「す・さす・しむ」
要点確認
「す・さす・しむ」の意味
使役〈~せる・~させる〉
(例)預けて養はす。〈預けて育てさせる。〉
尊敬〈お~になる・お(ご)~あそばす〉
(例)めでさせ給ふ。〈お褒めになる。〉
「す・さす・しむ」の活用
・「す・さす・しむ」の活用……下二段型
| 基本形 | 未然形 | 連用形 | 終止形 | 連体形 | 已然形 | 命令形 |
|---|---|---|---|---|---|---|
| す | せ | せ | す | する | すれ | せよ |
| さす | させ | させ | さす | さする | さすれ | させよ |
| しむ | しめ | しめ | しむ | しむる | しむれ | しめよ |
「す・さす・しむ」の接続
㈠「す」の接続……四段・ナ変・ラ変動詞の未然形接続
㈡「さす」の接続……右以外の動詞の未然形接続
㈢「しむ」の接続……動詞の未然形接続
「す・さす」と「しむ」の違い
・「す・さす」は和文体、「しむ」は漢文訓読体で使われる。
解説
「す・さす・しむ」の意味
「す・さす・しむ」は、いずれも使役と尊敬を表します。
(一)使役
使役は、他の者に何かをさせることを表し、〈~せる・~させる〉と訳します。
「す・さす・しむ」の直後に尊敬を表す語(「給ふ」「おはします」など)がない場合、つねに使役の意味になります。
妻の嫗に預けて養はす。(竹取)
〈……(かぐや姫を)預けて育てさせる。〉
御格子あげさせて、御簾を高くあげたれば、笑はせ給ふ。(枕)
〈(女房に)御格子を上げさせて…〉
愚かなる人の目をよろこばしむる楽しみ、またあぢきなし。(徒然)
〈愚かな人の目を喜ばせる楽しみも……〉
(二)尊敬
尊敬は、〈お~になる・お(ご)~あそばす〉と訳します。
「す」「さす」「しむ」は、本来、使役を表しますが、身分の高い人の動作に付くことが多く、そこから尊敬の意味が生じました。
「す・さす・しむ」が尊敬を表すのは直後に尊敬を表す語をともなう形になるときだけであり、その場合、敬意の高い二重尊敬になります。
夜の御殿に入らせ給ひても、まどろませ給ふことかたし。(源氏)
〈(帝は)ご寝所にお入りになっても、うとうととお眠りあそばすことも難しい。〉
語りいでさせ給ふを、上も聞しめし、めでさせ給ふ。(枕)
〈(定子中宮様が)お話しになるのを、天皇もお聞きになり、お褒めになる。〉
おほやけも行幸せしめ給ふ。(大鏡)
〈天皇もお出かけになる。〉
「す・さす・しむ」の意味の見分け方を知っておきましょう。
①まず、「す・さす・しむ」の直後に尊敬語がなければ、使役の意味です。
②次に、「す・さす・しむ」の直後に尊敬語(「給ふ」「おはします」など)があれば、使役と尊敬のどちらも可能性があります。この場合、文脈から判断します。
その際、「~(誰々)に」というように、使役をさせる相手が示されているか、または、補うことができるときは、使役の意味になります。
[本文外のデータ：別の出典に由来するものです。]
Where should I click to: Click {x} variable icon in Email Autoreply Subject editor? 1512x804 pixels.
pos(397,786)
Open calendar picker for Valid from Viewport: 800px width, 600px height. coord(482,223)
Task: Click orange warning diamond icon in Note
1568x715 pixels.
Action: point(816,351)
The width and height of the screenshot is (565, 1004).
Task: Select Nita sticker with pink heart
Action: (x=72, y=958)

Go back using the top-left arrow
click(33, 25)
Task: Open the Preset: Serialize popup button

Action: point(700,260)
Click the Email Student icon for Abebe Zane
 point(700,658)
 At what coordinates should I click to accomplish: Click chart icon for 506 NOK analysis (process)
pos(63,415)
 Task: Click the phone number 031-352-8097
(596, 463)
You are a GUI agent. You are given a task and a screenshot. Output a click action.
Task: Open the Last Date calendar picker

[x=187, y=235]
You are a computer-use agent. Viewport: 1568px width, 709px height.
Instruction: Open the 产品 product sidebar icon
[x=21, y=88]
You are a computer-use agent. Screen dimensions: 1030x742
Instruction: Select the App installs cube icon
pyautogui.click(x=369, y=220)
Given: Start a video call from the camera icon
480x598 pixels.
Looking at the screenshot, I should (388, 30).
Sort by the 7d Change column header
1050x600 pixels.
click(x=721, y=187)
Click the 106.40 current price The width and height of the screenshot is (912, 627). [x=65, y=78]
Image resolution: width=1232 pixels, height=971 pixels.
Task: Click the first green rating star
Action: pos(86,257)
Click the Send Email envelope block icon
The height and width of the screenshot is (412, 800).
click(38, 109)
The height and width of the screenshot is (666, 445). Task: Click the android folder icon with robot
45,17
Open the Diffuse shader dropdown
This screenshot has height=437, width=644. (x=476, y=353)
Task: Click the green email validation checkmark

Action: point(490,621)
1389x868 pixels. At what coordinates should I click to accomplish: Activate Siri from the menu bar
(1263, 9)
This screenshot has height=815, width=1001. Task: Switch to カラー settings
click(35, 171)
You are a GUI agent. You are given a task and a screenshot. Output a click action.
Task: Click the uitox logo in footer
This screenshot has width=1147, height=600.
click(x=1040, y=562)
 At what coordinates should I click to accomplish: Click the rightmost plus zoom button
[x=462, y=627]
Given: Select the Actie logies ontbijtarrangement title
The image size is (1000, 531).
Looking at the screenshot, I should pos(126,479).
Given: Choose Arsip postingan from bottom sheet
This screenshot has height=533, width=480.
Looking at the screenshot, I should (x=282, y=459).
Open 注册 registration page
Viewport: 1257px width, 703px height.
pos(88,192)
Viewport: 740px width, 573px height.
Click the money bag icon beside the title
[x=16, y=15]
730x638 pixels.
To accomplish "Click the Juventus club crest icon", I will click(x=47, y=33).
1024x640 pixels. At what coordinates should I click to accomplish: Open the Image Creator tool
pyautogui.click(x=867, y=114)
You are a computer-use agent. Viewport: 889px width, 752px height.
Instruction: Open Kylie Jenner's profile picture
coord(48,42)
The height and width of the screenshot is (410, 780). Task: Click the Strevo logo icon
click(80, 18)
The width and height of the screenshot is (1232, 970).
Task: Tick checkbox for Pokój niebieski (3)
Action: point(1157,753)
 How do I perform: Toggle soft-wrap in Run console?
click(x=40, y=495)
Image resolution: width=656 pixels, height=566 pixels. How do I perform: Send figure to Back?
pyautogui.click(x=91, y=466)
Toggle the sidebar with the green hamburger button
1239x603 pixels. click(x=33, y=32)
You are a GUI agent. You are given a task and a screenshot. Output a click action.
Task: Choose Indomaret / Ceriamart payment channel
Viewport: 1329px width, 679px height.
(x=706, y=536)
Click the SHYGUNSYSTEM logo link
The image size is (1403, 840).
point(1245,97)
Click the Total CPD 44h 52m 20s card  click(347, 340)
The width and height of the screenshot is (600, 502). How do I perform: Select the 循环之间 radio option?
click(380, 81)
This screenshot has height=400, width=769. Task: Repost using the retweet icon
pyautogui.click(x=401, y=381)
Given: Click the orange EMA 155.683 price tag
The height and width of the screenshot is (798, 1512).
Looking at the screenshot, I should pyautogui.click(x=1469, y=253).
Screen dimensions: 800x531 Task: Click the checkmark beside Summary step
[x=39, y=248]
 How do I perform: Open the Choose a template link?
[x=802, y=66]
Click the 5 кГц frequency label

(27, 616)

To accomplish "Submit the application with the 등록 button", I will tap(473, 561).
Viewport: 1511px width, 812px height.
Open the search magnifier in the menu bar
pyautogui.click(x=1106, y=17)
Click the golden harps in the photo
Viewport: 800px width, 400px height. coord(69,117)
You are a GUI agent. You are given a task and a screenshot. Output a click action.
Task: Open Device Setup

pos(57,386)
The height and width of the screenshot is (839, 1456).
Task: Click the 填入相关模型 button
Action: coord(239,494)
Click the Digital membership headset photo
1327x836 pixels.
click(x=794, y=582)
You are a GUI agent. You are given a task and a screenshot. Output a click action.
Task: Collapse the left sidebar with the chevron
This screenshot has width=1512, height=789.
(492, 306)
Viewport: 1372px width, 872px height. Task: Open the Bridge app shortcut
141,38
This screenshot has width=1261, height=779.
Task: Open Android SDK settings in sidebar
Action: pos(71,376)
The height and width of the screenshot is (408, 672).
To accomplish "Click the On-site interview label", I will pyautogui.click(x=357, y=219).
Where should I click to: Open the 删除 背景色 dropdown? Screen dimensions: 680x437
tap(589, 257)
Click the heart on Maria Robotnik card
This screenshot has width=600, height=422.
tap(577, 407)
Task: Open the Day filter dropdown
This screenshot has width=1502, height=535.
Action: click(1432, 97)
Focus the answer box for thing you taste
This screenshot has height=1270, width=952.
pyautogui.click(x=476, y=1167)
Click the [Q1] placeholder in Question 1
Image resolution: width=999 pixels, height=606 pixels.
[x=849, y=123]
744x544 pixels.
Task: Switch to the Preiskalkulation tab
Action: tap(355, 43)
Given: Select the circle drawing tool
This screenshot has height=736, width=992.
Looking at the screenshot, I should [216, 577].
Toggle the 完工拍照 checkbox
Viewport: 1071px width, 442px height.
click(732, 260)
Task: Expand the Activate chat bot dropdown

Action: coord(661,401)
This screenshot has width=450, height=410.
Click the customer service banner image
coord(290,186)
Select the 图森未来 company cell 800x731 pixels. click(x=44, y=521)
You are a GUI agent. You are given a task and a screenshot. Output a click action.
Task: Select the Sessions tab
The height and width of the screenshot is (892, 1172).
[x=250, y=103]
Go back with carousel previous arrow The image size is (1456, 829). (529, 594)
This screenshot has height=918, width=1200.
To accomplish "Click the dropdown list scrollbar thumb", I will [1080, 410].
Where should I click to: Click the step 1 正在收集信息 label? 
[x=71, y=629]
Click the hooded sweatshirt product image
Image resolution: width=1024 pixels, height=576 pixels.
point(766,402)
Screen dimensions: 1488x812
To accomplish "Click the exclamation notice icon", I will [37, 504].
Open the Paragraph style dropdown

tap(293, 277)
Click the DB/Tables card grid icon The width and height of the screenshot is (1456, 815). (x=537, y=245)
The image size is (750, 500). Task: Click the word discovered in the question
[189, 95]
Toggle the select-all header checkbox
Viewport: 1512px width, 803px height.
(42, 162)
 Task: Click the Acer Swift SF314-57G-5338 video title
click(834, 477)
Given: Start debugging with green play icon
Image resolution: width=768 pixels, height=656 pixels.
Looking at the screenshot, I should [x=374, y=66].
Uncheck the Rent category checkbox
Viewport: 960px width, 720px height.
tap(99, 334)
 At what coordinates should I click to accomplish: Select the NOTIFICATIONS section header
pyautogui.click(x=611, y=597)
(例)御琴召して、内にも、この方に心得たる人びとに弾かせたまふ。(源氏)
(例)〈この方面に精通した人(女房)たちにお弾かせになった。〉
なお、「せ給ふ・させ給ふ」という形は頻出です。
「す・さす・しむ」の活用
〔表〕「す・さす・しむ」の活用表
| 基本形 | 未然形 | 連用形 | 終止形 | 連体形 | 已然形 | 命令形 |
|---|---|---|---|---|---|---|
| す | せ | せ | す | する | すれ | せよ |
| さす | させ | させ | さす | さする | さすれ | させよ |
| しむ | しめ | しめ | しむ | しむる | しむれ | しめよ |
「す・さす・しむ」の接続
「す・さす・しむ」は、いずれも動詞の未然形に付きます。
ただし、「す」と「さす」接続する動詞の種類が次のように異なります。
「す・さす・しむ」の接続
・「る」の接続……四段・ナ変・ラ変動詞の未然形に付く。
・「らる」の接続……右以外の動詞の未然形に付く。
「す・さす」と「しむ」の違い
「す・さす」と「しむ」は、それぞれの語が用いられる文体に違いがあります。
「す・さす」は和文体の文章で用いられ、「しむ」は漢文訓読体の文章(軍記物・説話物)で多く使われます。